→ **EXERCISE INSTRUCTIONS**: In the listing, change "garage" to "parking" in the part that opens with the line containing "This screenshot has height=610, width=1080." and closes with the line containing "This screenshot has width=951, height=957.", and write that part out again with everything else unchanged. Leave the pictures out of your answer.

→ **INFORMATION SHOWN**:

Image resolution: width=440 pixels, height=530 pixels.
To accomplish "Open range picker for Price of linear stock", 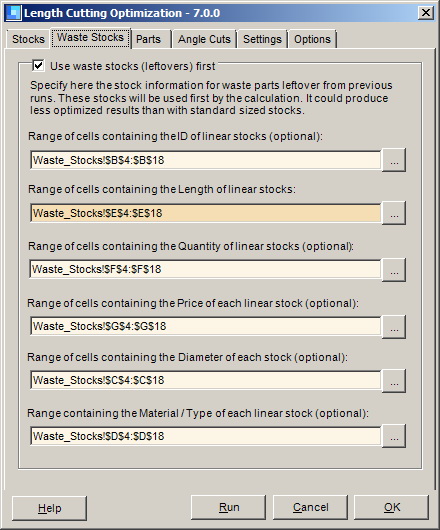I will [x=394, y=327].
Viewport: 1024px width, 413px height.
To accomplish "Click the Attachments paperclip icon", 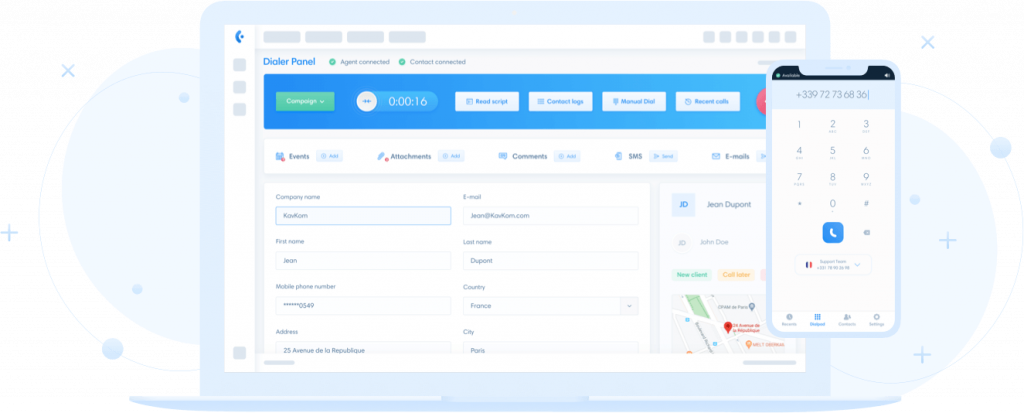I will [382, 157].
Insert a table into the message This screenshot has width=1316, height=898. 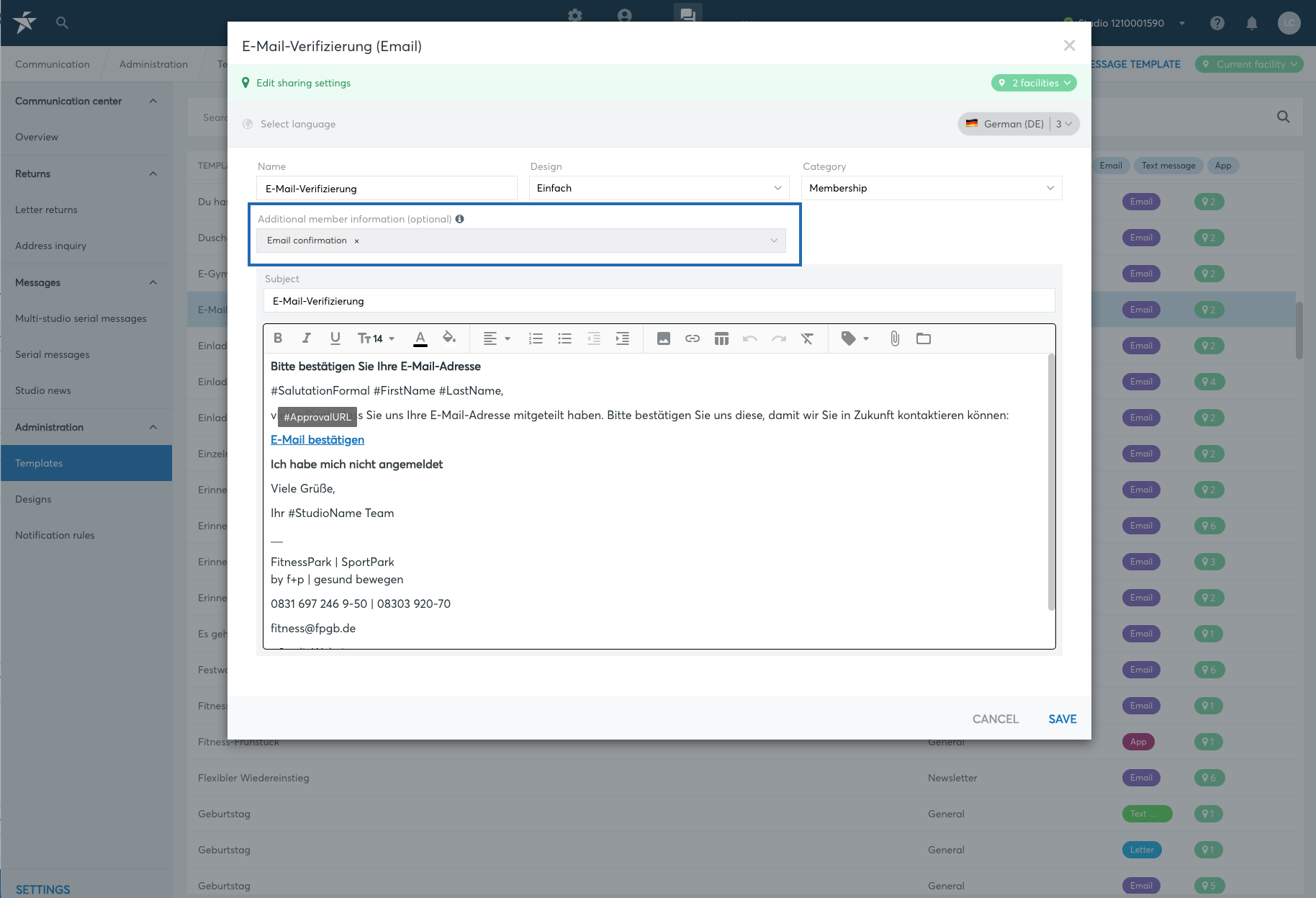pyautogui.click(x=721, y=338)
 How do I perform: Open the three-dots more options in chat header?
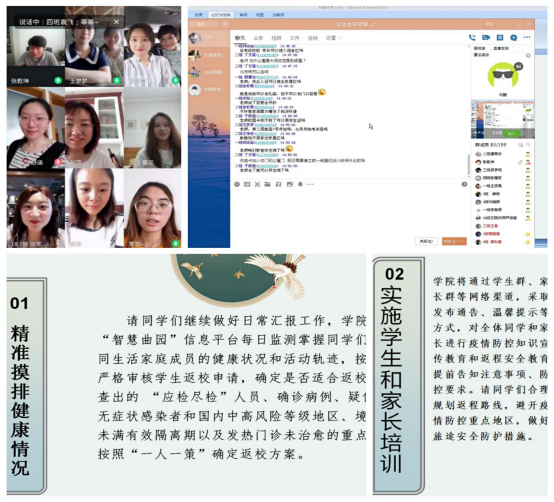tap(527, 37)
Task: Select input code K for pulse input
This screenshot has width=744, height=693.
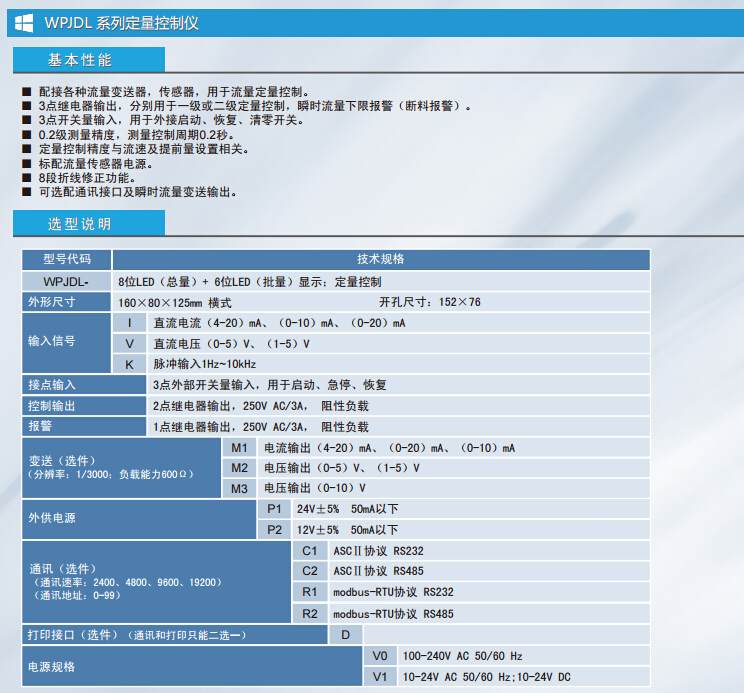Action: [129, 364]
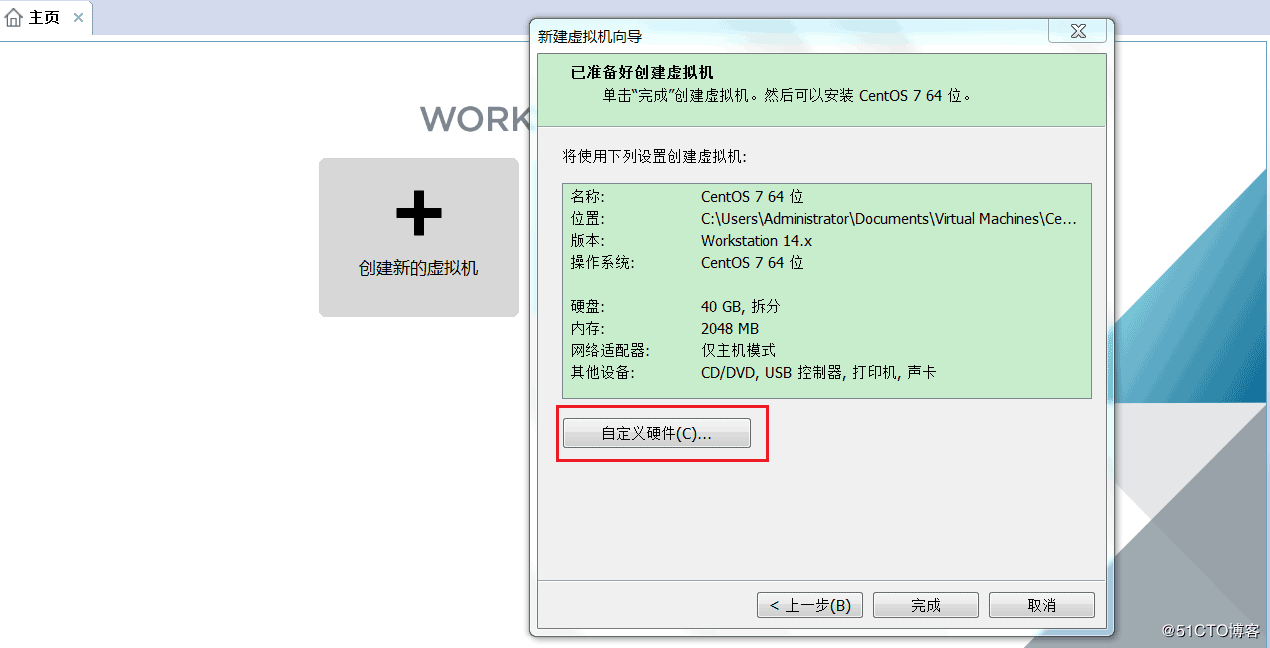Screen dimensions: 1270x648
Task: Click the 操作系统 CentOS 7 row
Action: point(826,263)
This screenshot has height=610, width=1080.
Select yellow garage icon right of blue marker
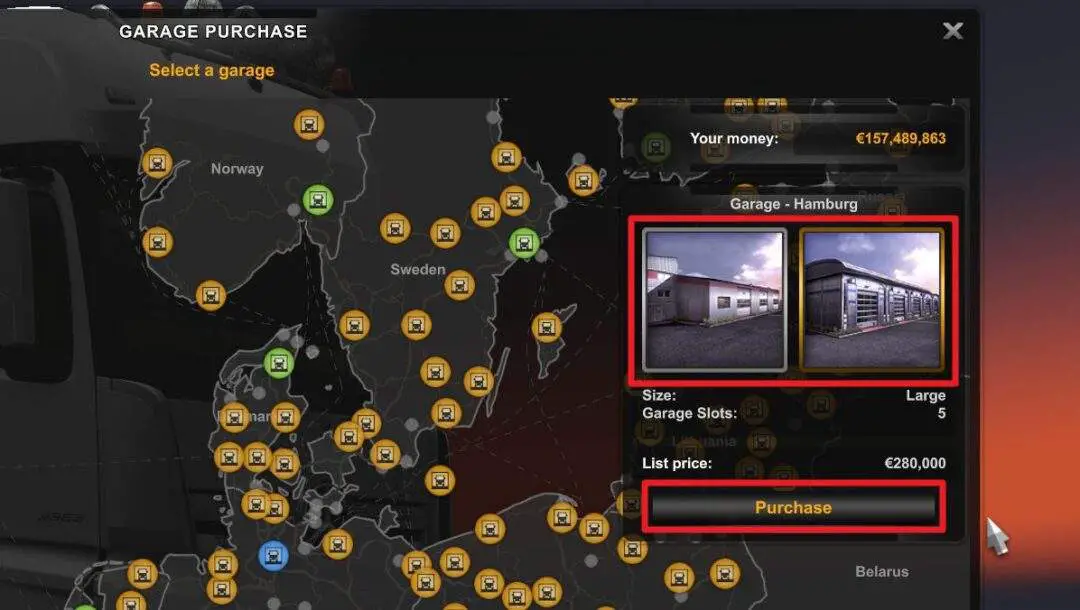tap(338, 545)
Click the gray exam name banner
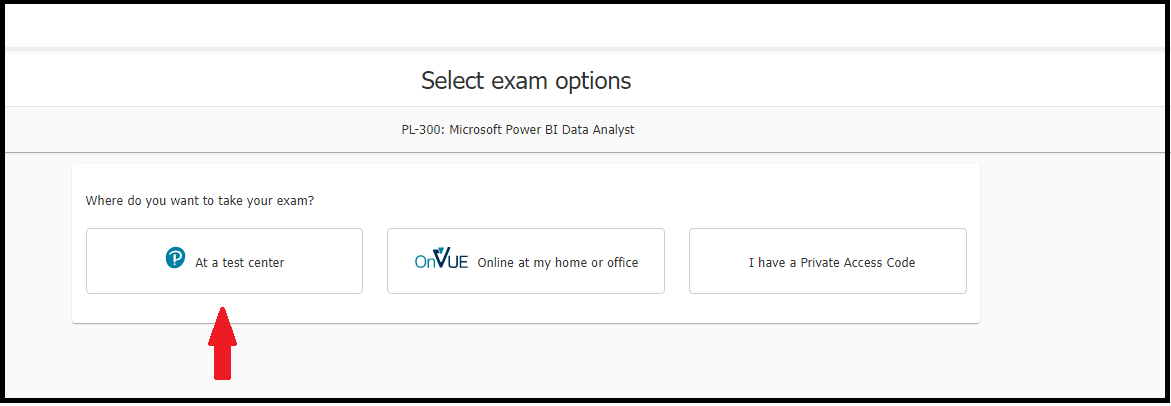1171x406 pixels. [x=586, y=129]
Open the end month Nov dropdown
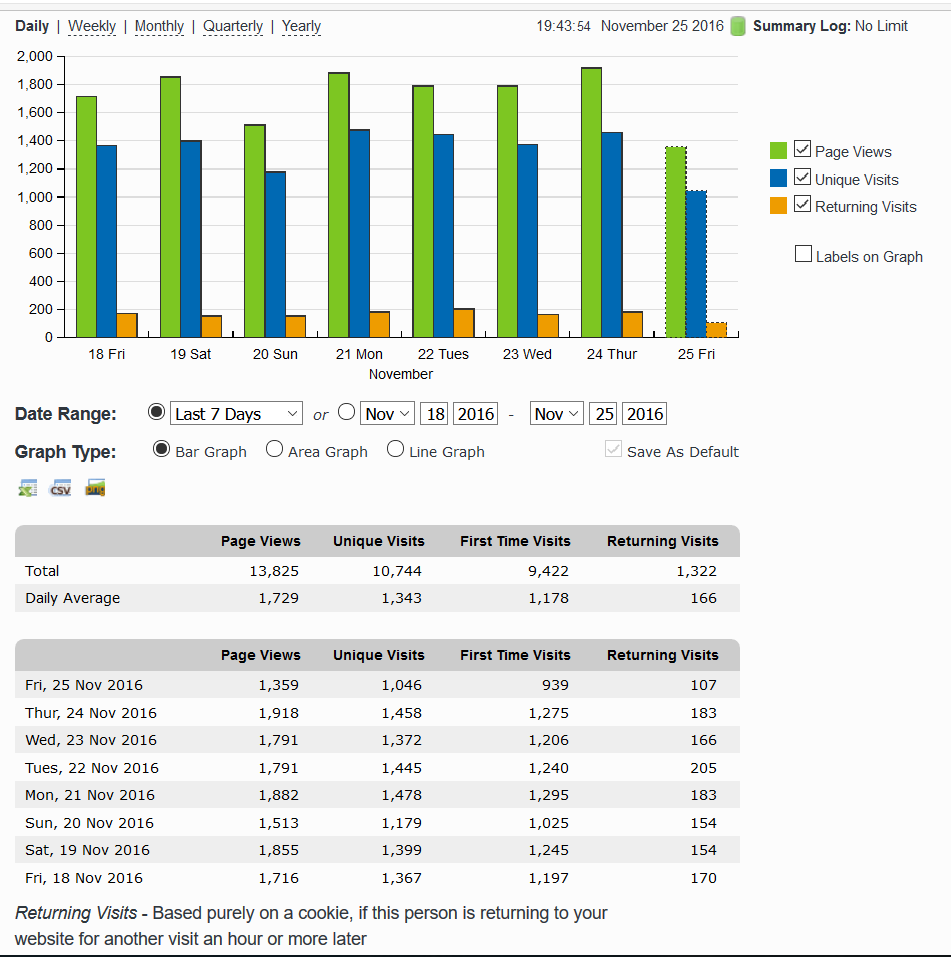This screenshot has width=951, height=957. point(557,414)
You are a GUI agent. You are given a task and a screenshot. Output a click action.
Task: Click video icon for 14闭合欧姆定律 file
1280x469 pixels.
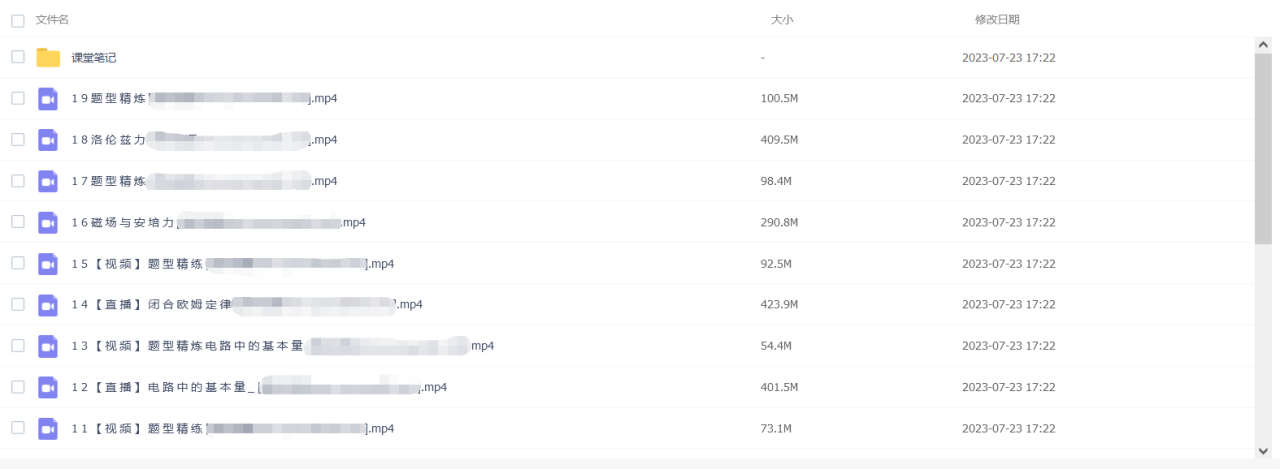pos(48,305)
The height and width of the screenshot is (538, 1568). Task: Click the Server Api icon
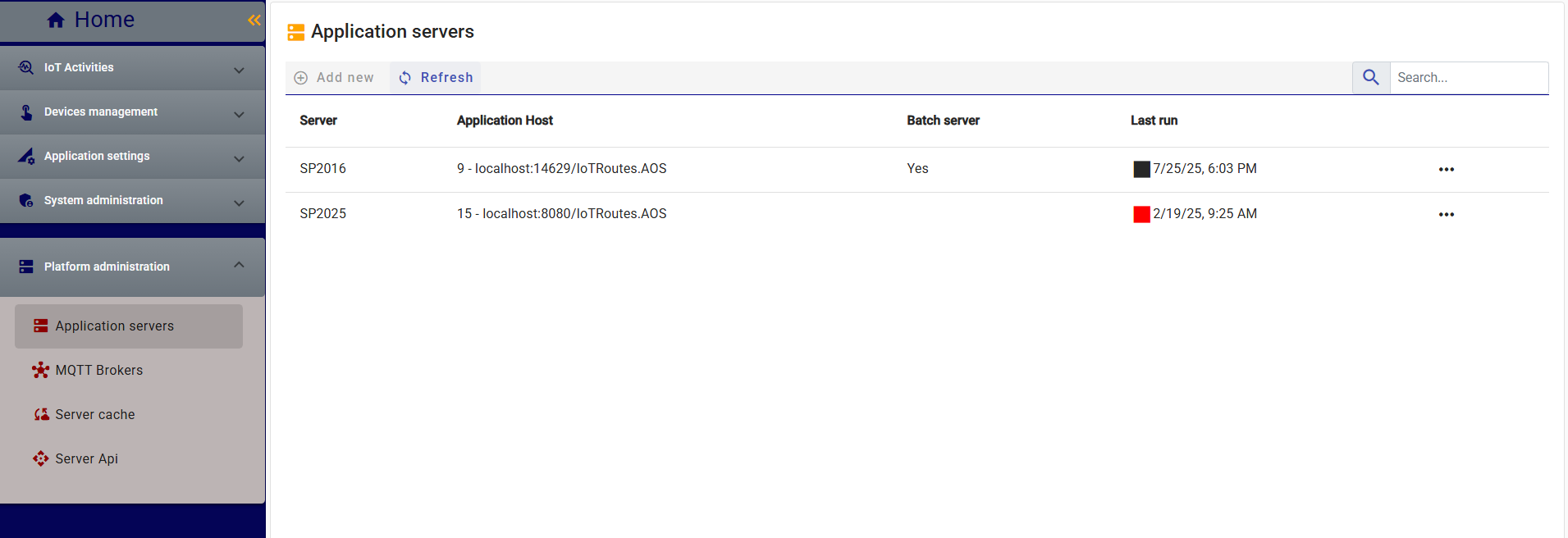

→ **RESPONSE TO THE EXERCISE**:
This screenshot has height=610, width=1080.
Select yellow parking icon right of blue marker
tap(338, 545)
Click the gray exam name banner
1171x406 pixels. [x=586, y=129]
Open the end month Nov dropdown
This screenshot has width=951, height=957. point(557,414)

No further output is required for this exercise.